Purpose: : To examine further the association between the recent outbreaks of microbial keratitis caused by unusual organisms and the contamination of multipurpose contact lens disinfection solutions (MPS) during use.

Methods: : Conidia of representative isolates of the Fuarium solani-F. oxysporum complexes and trophozoites of Acanthamoeba castelanii were inoculated (~10⁴ ml^-1) into 1-2 ml of MPS that contained either polyhexamethylene biguanide (PHMB) or polyquaternium-1 (PQ) as active disinfecting components. Phosphate-buffered saline (PBS) served as a control. These preparations were examined microscopically during drying under a laminar flow hood at ambient temperatures.
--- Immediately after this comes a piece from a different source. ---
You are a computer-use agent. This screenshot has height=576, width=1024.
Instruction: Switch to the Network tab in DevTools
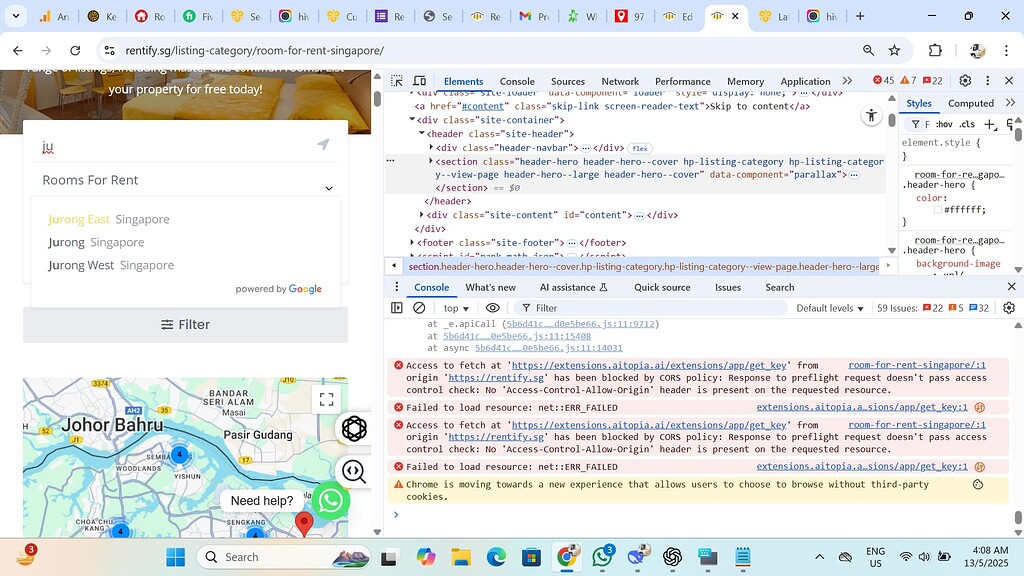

Results: : The various MPS formed distinct and characteristic concentric bands of precipitates and viscous globules while drying. The distribution of the conidia, trophozoites and amoebic cysts among the distinctive residual- precipitate patterns varied for the different MPS. Cysts were not evident in the initial trophozoite inocula. Fusaria survived the drying process in at least one replicate for all MPS and the PBS. The conidia in the drying MPS were either scattered in bands or agglomerated in viscous globules. Cysts and globose trophozoites, 0-5 in number, were observed among replicates of all MPS except one dried PHMB formulation that contained from about 8-20 mature cysts per dried MPS sample. Determination of definitive numbers was difficult because of occasional clumping of cysts and the density of precipitate patterns.

Conclusions: : We hypothesize that drying MPS may stimulate rapid cyst formation within 6-8 h by some isolates of Acanthamoeba and induce rapid formation or selection of dormant resistant cells among some fusaria. The residual patterns of drying MPS over a 24 h period may provide a simple and rapid test for identification of residual solution in contact lens cases and verification of the MPS in used containers. These data may be of aid in epidemiological investigations of MPS-associated microbial keratitis.